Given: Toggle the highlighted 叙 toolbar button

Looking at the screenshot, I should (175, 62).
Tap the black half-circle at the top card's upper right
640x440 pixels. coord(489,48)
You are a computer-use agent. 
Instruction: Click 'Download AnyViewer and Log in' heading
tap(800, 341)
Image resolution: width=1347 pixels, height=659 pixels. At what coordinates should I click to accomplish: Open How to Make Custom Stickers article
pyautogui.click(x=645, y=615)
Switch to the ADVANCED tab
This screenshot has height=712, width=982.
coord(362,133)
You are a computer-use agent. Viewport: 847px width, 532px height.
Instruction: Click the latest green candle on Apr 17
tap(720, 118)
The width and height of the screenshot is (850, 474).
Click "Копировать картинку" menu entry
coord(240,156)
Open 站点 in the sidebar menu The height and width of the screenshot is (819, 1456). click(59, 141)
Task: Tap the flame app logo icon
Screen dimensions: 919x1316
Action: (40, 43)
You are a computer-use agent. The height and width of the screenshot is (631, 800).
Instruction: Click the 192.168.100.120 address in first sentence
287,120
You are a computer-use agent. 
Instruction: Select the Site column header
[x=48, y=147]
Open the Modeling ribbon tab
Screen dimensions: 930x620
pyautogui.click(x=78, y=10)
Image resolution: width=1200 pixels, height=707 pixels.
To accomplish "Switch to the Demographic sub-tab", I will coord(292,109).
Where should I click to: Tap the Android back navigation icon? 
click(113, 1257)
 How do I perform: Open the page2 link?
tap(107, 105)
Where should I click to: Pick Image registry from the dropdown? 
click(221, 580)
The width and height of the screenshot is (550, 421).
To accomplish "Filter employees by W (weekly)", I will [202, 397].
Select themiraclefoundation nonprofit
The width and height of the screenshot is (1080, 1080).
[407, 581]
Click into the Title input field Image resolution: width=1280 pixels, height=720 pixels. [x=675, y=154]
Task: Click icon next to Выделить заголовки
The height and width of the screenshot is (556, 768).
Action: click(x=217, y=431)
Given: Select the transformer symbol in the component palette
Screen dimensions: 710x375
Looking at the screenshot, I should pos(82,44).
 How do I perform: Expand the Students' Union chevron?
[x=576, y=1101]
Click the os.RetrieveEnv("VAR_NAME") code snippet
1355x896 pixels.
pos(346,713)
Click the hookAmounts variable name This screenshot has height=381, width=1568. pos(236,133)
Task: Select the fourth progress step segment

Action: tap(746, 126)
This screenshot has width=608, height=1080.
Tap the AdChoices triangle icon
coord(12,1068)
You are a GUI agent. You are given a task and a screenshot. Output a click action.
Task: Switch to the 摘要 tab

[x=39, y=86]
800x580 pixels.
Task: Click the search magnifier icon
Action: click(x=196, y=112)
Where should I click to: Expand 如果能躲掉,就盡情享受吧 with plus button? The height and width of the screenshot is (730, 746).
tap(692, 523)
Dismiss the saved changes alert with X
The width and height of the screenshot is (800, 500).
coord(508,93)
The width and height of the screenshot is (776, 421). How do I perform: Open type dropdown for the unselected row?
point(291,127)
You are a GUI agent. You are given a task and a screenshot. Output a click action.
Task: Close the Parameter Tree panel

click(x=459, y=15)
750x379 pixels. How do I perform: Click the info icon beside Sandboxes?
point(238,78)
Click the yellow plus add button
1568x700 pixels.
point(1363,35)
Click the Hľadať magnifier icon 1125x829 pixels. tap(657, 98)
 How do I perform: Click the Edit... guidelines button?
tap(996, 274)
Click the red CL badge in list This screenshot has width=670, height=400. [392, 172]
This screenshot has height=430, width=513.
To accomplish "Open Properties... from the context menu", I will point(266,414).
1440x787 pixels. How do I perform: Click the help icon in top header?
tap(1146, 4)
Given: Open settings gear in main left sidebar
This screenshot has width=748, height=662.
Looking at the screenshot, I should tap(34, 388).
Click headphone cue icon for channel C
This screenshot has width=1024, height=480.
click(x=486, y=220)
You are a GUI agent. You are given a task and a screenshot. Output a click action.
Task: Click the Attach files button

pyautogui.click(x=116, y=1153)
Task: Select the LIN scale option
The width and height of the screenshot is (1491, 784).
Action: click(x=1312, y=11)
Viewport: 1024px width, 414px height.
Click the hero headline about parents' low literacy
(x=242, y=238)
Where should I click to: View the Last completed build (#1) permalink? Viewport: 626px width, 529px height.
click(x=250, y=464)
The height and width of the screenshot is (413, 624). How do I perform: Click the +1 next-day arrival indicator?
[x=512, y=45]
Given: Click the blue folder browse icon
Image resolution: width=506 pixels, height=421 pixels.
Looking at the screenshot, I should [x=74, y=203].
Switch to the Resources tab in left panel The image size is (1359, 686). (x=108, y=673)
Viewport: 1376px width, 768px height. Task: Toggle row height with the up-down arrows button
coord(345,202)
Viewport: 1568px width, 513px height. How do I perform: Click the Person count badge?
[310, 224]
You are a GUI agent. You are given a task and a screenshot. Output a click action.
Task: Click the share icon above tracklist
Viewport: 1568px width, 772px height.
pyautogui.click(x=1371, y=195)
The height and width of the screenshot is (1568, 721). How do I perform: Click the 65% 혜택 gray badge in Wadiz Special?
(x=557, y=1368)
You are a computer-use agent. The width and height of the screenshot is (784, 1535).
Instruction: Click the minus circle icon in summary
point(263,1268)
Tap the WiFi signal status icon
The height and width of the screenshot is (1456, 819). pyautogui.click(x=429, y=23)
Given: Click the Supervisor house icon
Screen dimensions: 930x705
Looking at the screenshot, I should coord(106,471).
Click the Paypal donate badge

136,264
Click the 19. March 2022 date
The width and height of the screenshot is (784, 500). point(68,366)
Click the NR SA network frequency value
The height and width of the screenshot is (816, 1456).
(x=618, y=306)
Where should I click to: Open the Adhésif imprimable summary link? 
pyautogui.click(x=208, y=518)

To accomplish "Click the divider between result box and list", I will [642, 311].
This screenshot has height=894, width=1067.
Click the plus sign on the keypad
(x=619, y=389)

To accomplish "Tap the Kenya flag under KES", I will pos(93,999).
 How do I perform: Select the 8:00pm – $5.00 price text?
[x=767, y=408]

**********

The problem:
Write each entry out again, exactly as it reads above.

Problem solution:
Given: Toggle the highlighted 叙 toolbar button

Looking at the screenshot, I should (175, 62).
Tap the black half-circle at the top card's upper right
640x440 pixels. coord(489,48)
You are a computer-use agent. 
Instruction: Click 'Download AnyViewer and Log in' heading
tap(800, 341)
Image resolution: width=1347 pixels, height=659 pixels. At what coordinates should I click to accomplish: Open How to Make Custom Stickers article
pyautogui.click(x=645, y=615)
Switch to the ADVANCED tab
This screenshot has height=712, width=982.
coord(362,133)
You are a computer-use agent. Viewport: 847px width, 532px height.
Instruction: Click the latest green candle on Apr 17
tap(720, 118)
The width and height of the screenshot is (850, 474).
Click "Копировать картинку" menu entry
coord(240,156)
Open 站点 in the sidebar menu The height and width of the screenshot is (819, 1456). click(59, 141)
Task: Tap the flame app logo icon
Screen dimensions: 919x1316
Action: (40, 43)
You are a computer-use agent. The height and width of the screenshot is (631, 800).
Instruction: Click the 192.168.100.120 address in first sentence
287,120
You are a computer-use agent. 
Instruction: Select the Site column header
[x=48, y=147]
Open the Modeling ribbon tab
Screen dimensions: 930x620
pyautogui.click(x=78, y=10)
Image resolution: width=1200 pixels, height=707 pixels.
To accomplish "Switch to the Demographic sub-tab", I will coord(292,109).
Where should I click to: Tap the Android back navigation icon? 
click(113, 1257)
 How do I perform: Open the page2 link?
tap(107, 105)
Where should I click to: Pick Image registry from the dropdown? 
click(221, 580)
The width and height of the screenshot is (550, 421).
To accomplish "Filter employees by W (weekly)", I will [202, 397].
Select themiraclefoundation nonprofit
The width and height of the screenshot is (1080, 1080).
[407, 581]
Click into the Title input field Image resolution: width=1280 pixels, height=720 pixels. [x=675, y=154]
Task: Click icon next to Выделить заголовки
The height and width of the screenshot is (556, 768).
Action: click(x=217, y=431)
Given: Select the transformer symbol in the component palette
Screen dimensions: 710x375
Looking at the screenshot, I should pos(82,44).
 How do I perform: Expand the Students' Union chevron?
[x=576, y=1101]
Click the os.RetrieveEnv("VAR_NAME") code snippet
1355x896 pixels.
pos(346,713)
Click the hookAmounts variable name This screenshot has height=381, width=1568. pos(236,133)
Task: Select the fourth progress step segment

Action: tap(746, 126)
This screenshot has width=608, height=1080.
Tap the AdChoices triangle icon
coord(12,1068)
You are a GUI agent. You are given a task and a screenshot. Output a click action.
Task: Switch to the 摘要 tab

[x=39, y=86]
800x580 pixels.
Task: Click the search magnifier icon
Action: click(x=196, y=112)
Where should I click to: Expand 如果能躲掉,就盡情享受吧 with plus button? The height and width of the screenshot is (730, 746).
tap(692, 523)
Dismiss the saved changes alert with X
The width and height of the screenshot is (800, 500).
coord(508,93)
The width and height of the screenshot is (776, 421). How do I perform: Open type dropdown for the unselected row?
point(291,127)
You are a GUI agent. You are given a task and a screenshot. Output a click action.
Task: Close the Parameter Tree panel

click(x=459, y=15)
750x379 pixels. How do I perform: Click the info icon beside Sandboxes?
point(238,78)
Click the yellow plus add button
1568x700 pixels.
point(1363,35)
Click the Hľadať magnifier icon 1125x829 pixels. tap(657, 98)
 How do I perform: Click the Edit... guidelines button?
tap(996, 274)
Click the red CL badge in list This screenshot has width=670, height=400. [392, 172]
This screenshot has height=430, width=513.
To accomplish "Open Properties... from the context menu", I will point(266,414).
1440x787 pixels. How do I perform: Click the help icon in top header?
tap(1146, 4)
Given: Open settings gear in main left sidebar
This screenshot has width=748, height=662.
Looking at the screenshot, I should tap(34, 388).
Click headphone cue icon for channel C
This screenshot has width=1024, height=480.
click(x=486, y=220)
You are a GUI agent. You are given a task and a screenshot. Output a click action.
Task: Click the Attach files button

pyautogui.click(x=116, y=1153)
Task: Select the LIN scale option
The width and height of the screenshot is (1491, 784).
Action: click(x=1312, y=11)
Viewport: 1024px width, 414px height.
Click the hero headline about parents' low literacy
(x=242, y=238)
Where should I click to: View the Last completed build (#1) permalink? Viewport: 626px width, 529px height.
click(x=250, y=464)
The height and width of the screenshot is (413, 624). How do I perform: Click the +1 next-day arrival indicator?
[x=512, y=45]
Given: Click the blue folder browse icon
Image resolution: width=506 pixels, height=421 pixels.
Looking at the screenshot, I should [x=74, y=203].
Switch to the Resources tab in left panel The image size is (1359, 686). (x=108, y=673)
Viewport: 1376px width, 768px height. Task: Toggle row height with the up-down arrows button
coord(345,202)
Viewport: 1568px width, 513px height. How do I perform: Click the Person count badge?
[310, 224]
You are a GUI agent. You are given a task and a screenshot. Output a click action.
Task: Click the share icon above tracklist
Viewport: 1568px width, 772px height.
pyautogui.click(x=1371, y=195)
The height and width of the screenshot is (1568, 721). How do I perform: Click the 65% 혜택 gray badge in Wadiz Special?
(x=557, y=1368)
You are a computer-use agent. The width and height of the screenshot is (784, 1535).
Instruction: Click the minus circle icon in summary
point(263,1268)
Tap the WiFi signal status icon
The height and width of the screenshot is (1456, 819). pyautogui.click(x=429, y=23)
Given: Click the Supervisor house icon
Screen dimensions: 930x705
Looking at the screenshot, I should coord(106,471).
Click the Paypal donate badge

136,264
Click the 19. March 2022 date
The width and height of the screenshot is (784, 500). point(68,366)
Click the NR SA network frequency value
The height and width of the screenshot is (816, 1456).
(x=618, y=306)
Where should I click to: Open the Adhésif imprimable summary link? 
pyautogui.click(x=208, y=518)

To accomplish "Click the divider between result box and list", I will [642, 311].
This screenshot has height=894, width=1067.
Click the plus sign on the keypad
(x=619, y=389)

To accomplish "Tap the Kenya flag under KES", I will pos(93,999).
 How do I perform: Select the 8:00pm – $5.00 price text?
[x=767, y=408]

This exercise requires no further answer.